Performance Analysis: Then, I looked at the final performance metrics. I was pleasantly surprised - I saw both high and consistent numbers across precision, recall, and f1 scores averaged in the three ways mentioned above.

Accuracy 0.861286
Balanced Accuracy 0.861348
Precision (Micro) 0.861286
Precision (Macro) 0.869391
Precision (Weighted) 0.864044
Recall (Micro) 0.861286
Recall (Macro) 0.861348
Recall (Weighted) 0.861286
F1 (Micro) 0.861286
F1 (Macro) 0.860936
F1 (Weighted) 0.859950

Feature Importance: Using permutation importance, I examined which features were most critical to the HGBT model. Permutation importance essentially runs multiple permutations / random shuffling of each predictor and measures the impact on a performance metric (balanced accuracy, in this case).


Permutation Feature Importance

Interestingly, both the IBU metrics acccounted for most of the model!
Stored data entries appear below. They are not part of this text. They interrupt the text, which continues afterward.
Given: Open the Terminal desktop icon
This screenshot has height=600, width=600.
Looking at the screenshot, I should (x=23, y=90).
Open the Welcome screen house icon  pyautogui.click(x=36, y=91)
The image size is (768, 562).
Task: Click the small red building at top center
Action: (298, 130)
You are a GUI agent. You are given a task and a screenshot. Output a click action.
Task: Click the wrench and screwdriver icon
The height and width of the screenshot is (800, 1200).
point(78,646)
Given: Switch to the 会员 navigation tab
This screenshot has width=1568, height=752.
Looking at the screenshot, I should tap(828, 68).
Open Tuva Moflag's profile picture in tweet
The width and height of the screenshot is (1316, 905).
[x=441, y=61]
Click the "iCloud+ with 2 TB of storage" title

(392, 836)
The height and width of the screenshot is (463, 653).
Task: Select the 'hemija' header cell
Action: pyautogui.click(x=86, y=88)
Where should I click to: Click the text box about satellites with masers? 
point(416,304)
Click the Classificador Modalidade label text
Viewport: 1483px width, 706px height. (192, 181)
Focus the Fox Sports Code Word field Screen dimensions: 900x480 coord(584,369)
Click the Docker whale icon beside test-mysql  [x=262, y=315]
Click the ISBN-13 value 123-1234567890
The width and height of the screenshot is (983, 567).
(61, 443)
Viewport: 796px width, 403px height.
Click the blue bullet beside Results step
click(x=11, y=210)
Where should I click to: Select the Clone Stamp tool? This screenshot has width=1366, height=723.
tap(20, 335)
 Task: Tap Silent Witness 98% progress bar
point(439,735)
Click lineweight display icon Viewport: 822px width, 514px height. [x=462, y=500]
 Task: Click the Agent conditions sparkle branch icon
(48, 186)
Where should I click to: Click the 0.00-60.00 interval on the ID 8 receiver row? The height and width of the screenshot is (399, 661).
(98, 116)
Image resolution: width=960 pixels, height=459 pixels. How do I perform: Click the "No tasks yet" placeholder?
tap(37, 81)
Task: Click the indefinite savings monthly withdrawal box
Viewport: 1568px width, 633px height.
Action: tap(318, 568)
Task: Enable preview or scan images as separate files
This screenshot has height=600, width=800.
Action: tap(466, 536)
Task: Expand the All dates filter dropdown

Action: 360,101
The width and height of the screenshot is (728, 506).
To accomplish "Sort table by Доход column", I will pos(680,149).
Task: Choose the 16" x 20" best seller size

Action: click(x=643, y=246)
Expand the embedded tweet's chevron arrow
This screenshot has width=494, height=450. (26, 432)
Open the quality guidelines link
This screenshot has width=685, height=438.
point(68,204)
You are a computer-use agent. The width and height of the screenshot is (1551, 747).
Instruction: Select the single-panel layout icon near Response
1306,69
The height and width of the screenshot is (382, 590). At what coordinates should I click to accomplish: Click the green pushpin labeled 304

It turns out the beer styles are nearly seperably defined by their bitterness. Next, the alcohol level, hoppiness, and body were the next differentiators. This is interesting - I would’ve expected to see a more balanced output, incorporating body and maltiness, but maybe this isn’t surprising. IBU is also our most detailed metric, on a different scale than the others, and it’s an ‘official’ number. It may just provide more granularity than others.

Misclassification Deep-Dive: Lastly, I deep-dove some of the top missed categories, examining the profiles of the top 3 beers they were mistaken for. Results here were not surprising, especially in our larger categories. For example, stouts were most commonly confused for porters, which makes sense - both are dark, bitter beers.